I have spent a lot of time thinking over the past 2 days. I am in a mild/moderate depression, so I generally don’t do anything except sit around and think. I have come up with a good analogy for my life….it is like a house of cards. Most of the time, things go wrong and a card falls but the main structure stays firm. Then occasionally, something goes wrong and the card falls just the right way to tumble the entire thing. I am mashed flat without even a foundation to stand on. I just lie there, wondering how to rebuild or if I even want to.

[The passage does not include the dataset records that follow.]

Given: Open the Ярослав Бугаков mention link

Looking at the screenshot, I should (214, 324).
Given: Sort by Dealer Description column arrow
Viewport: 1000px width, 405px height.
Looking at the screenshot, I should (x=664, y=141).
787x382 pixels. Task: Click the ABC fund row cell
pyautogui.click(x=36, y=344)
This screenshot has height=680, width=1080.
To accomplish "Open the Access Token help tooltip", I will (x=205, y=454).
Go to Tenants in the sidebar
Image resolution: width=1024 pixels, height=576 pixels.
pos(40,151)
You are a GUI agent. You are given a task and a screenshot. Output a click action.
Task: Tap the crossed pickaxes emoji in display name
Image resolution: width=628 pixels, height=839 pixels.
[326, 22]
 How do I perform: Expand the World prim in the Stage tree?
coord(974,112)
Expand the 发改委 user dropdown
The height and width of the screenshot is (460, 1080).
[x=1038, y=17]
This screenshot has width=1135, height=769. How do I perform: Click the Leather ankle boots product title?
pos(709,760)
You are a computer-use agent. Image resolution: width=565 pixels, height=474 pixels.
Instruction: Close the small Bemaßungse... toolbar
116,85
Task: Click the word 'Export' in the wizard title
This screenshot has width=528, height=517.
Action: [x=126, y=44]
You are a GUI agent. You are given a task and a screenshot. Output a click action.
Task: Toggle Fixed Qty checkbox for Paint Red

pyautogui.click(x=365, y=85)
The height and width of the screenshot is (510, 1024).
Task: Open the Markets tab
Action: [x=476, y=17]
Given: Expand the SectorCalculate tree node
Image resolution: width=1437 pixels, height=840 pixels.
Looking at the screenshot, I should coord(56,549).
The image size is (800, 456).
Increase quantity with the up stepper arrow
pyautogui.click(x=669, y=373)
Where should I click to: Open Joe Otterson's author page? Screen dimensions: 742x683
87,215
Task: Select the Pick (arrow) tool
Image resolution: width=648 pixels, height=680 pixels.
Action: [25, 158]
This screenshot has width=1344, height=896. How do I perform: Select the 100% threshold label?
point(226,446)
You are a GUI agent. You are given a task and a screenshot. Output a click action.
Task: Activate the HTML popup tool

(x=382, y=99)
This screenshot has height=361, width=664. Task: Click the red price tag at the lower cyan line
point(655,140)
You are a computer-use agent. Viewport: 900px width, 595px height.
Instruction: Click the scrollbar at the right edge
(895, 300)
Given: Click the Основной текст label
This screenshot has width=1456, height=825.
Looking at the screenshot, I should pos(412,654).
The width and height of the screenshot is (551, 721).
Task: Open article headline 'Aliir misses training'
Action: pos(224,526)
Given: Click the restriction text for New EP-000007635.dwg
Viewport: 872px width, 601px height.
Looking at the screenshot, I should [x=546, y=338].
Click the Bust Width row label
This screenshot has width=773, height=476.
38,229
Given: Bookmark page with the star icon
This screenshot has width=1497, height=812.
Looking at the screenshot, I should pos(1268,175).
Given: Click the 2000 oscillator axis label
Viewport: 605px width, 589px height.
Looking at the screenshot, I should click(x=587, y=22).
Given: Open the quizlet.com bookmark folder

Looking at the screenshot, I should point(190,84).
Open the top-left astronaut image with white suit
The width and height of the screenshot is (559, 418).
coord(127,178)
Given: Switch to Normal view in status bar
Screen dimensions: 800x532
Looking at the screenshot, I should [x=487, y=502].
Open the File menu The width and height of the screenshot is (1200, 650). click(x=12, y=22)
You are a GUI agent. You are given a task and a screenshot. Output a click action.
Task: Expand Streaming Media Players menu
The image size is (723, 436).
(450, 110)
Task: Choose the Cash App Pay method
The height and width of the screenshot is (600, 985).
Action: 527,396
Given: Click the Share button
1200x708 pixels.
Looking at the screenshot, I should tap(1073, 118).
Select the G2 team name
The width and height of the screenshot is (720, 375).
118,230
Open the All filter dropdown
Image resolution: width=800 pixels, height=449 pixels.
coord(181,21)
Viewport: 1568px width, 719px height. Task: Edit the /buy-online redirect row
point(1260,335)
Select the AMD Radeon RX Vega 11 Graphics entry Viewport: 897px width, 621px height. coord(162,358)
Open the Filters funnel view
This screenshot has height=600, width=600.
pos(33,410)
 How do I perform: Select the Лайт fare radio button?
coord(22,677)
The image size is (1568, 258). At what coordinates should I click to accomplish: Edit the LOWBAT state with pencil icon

So, I had a bad night Thursday night. I honestly felt like I didn’t want to rebuild. I am tired of rebuilding. I am tired of fighting the unseen force in my life, and tired of wondering whether it is God or Satan I am fighting against. Yesterday was a little better…we went out and had Mother’s Day lunch on a not-so-crowded Friday afternoon. Then I got slammed again yesterday evening. I was actually stupid enough to leave my purse in the buggy at Wal-Mart and got my wallet stolen. So there goes ANY progress I had made during the day. I am so tired of trying to fight against all this. It is too much. I am just one person, and frankly, I’m tired. I’ve felt very numb for the past 20 hours or so. I don’t know what to do with it. I know I should try to do something, but I still just don’t want to.
I’m really not writing this to evoke sympathy in my 3 readers. I just wanted to get my thoughts out. Sometimes it helps.